# 📘 Chapter 2: Collecting, Labeling, and Validating Data

## Why Data Matters

> “Data is the hardest part of ML and the most important piece to get right.”  
> — ML Practitioner at Uber

> “No other activity in the ML lifecycle has a higher ROI than improving the data.”  
> — ML Practitioner at Gojek

In production, data is **critical** and often **messier** than in academic settings. This chapter explores the importance of collecting the right data, labeling it effectively, and validating it before using it in ML systems.


## Important Considerations in Data Collection

- Data must **represent the feature space** of the application you're building.
- Data issues can arise from:
  - Mismatched measurement systems
  - Inconsistent encodings (e.g. float vs. int)
  - Missing or misinterpreted values (e.g. `0` elevation)

You also need to ensure:
- Early detection of issues (monitoring)
- High **predictive signal** from features (via feature engineering and selection)
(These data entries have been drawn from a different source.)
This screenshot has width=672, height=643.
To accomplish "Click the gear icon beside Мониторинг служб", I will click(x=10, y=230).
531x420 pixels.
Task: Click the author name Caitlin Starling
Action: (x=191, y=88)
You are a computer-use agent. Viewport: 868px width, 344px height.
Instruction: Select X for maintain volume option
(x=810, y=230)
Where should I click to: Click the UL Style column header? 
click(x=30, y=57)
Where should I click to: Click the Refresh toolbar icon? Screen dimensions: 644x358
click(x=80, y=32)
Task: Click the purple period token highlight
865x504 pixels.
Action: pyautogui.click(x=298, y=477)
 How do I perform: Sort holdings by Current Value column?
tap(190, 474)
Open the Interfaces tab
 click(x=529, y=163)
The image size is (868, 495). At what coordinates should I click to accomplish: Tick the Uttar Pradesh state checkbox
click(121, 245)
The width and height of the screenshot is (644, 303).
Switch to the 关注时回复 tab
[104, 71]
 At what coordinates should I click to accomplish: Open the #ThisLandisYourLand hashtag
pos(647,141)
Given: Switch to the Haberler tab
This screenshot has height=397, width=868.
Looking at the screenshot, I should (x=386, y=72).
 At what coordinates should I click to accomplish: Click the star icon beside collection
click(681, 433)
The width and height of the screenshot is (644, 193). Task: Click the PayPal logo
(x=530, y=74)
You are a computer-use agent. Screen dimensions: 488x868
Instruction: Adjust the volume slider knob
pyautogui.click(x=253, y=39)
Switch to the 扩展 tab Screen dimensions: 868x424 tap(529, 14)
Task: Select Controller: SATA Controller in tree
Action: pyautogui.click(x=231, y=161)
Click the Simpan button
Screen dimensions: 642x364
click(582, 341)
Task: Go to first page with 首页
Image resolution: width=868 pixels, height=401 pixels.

## Responsible Data Collection

Ethical and secure data collection involves:
- **Data security**: protecting user data from unauthorized access
- **Data privacy**: controlling how personal data is stored, shared, and deleted
- **Fairness**: avoiding harm like:
  - Representational harm (e.g. reinforcing stereotypes)
  - Opportunity denial
  - Disproportionate product failure
  - Harm by disadvantage


## Labeling Data

### Types of Labeling

1. **Direct Labeling**  
   - Automated from system logs (e.g. click-through rate)  
   - Tools: Logstash, Fluentd

2. **Human Labeling**  
   - Generalists or subject matter experts  
   - Often needed for complex or medical data  
   - Challenges: bias, inconsistency, cost, speed

### Labeling Best Practices
- Ensure diversity in rater pool
- Monitor label freshness and quality
- Consider incentive structures


## Data Changes and Drift

### Gradual Changes
- Happen over months/years
- Due to trends, seasonality, changing business processes

### Sudden Changes
- Sensor failures, logging errors, system updates
- May lead to **data drift** or **concept drift**:
  - **Data drift**: input distribution changes
  - **Concept drift**: relationship between input and output changes

### Retraining Strategy Based on Drift Speed:

| Drift Speed     | Strategy                                  |
|------------------|--------------------------------------------|
| Months/Years   | Curated datasets, standard retraining       |
| Weeks          | Feedback-based retraining                   |
| Hours/Minutes  | Continuous monitoring, fast feedback loops  |


## Validating Data

### Common Data Issues
- **Data drift**: feature distributions change
- **Concept drift**: label meanings change
- **Schema skew**: training vs serving schema mismatch
- **Feature skew**: mismatched feature values
- **Distribution skew**: value distribution mismatch


## Using TensorFlow Data Validation (TFDV)

### Capabilities of TFDV
- Generate statistics (counts, missing values, etc.)
- Visualize and compare datasets
- Infer schema
- Detect:
  - Anomalies
  - Drift
  - Training-serving skew


In [None]:
# Install TFDV
!pip install tensorflow-data-validation


In [None]:
# Generate statistics from a CSV file
import tensorflow_data_validation as tfdv

stats = tfdv.generate_statistics_from_csv(
    data_location='your_data.csv',
    delimiter=','
)


In [None]:
# Generate statistics from TFRecord format
stats = tfdv.generate_statistics_from_tfrecord(
    data_location='your_data.tfrecord'
)

# Visualize statistics
tfdv.visualize_statistics(stats)



In [None]:
# Print histogram of string features (e.g. for label distribution)
print(stats.datasets[0].features[0].string_stats.rank_histogram)

# Example output:
# buckets {
#   label: "ham"
#   sample_count: 4827.0
# }
# buckets {
#   label: "spam"
#   sample_count: 747.0
# }


## Types of Skew Detected by TFDV

1. Schema skew       → Mismatch in data types or formats
2. Feature skew      → Same feature has different values
3. Distribution skew → Feature distributions differ


## Alternatives to TensorFlow Data Validation

While TFDV is powerful, other tools exist that may better suit your tech stack:

- **Great Expectations**  
  Originally open-source, now also a commercial cloud solution.  
  Connects easily with many data sources, including in-memory databases.

- **Evidently**  
  Focuses on dataset monitoring and drift detection.  
  Supports unstructured text data.

These tools offer different trade-offs for teams not using TensorFlow-based workflows.


## Conclusion

In this chapter, we discussed the many things to consider when collecting and labeling the data used to train ML models.

Given:
- The importance of data to system health
- The complexity of labeling
- The potential for data drift and sudden change

...it's crucial to build systems that **manage**, **monitor**, and **validate** your data throughout the lifecycle of your machine learning pipeline.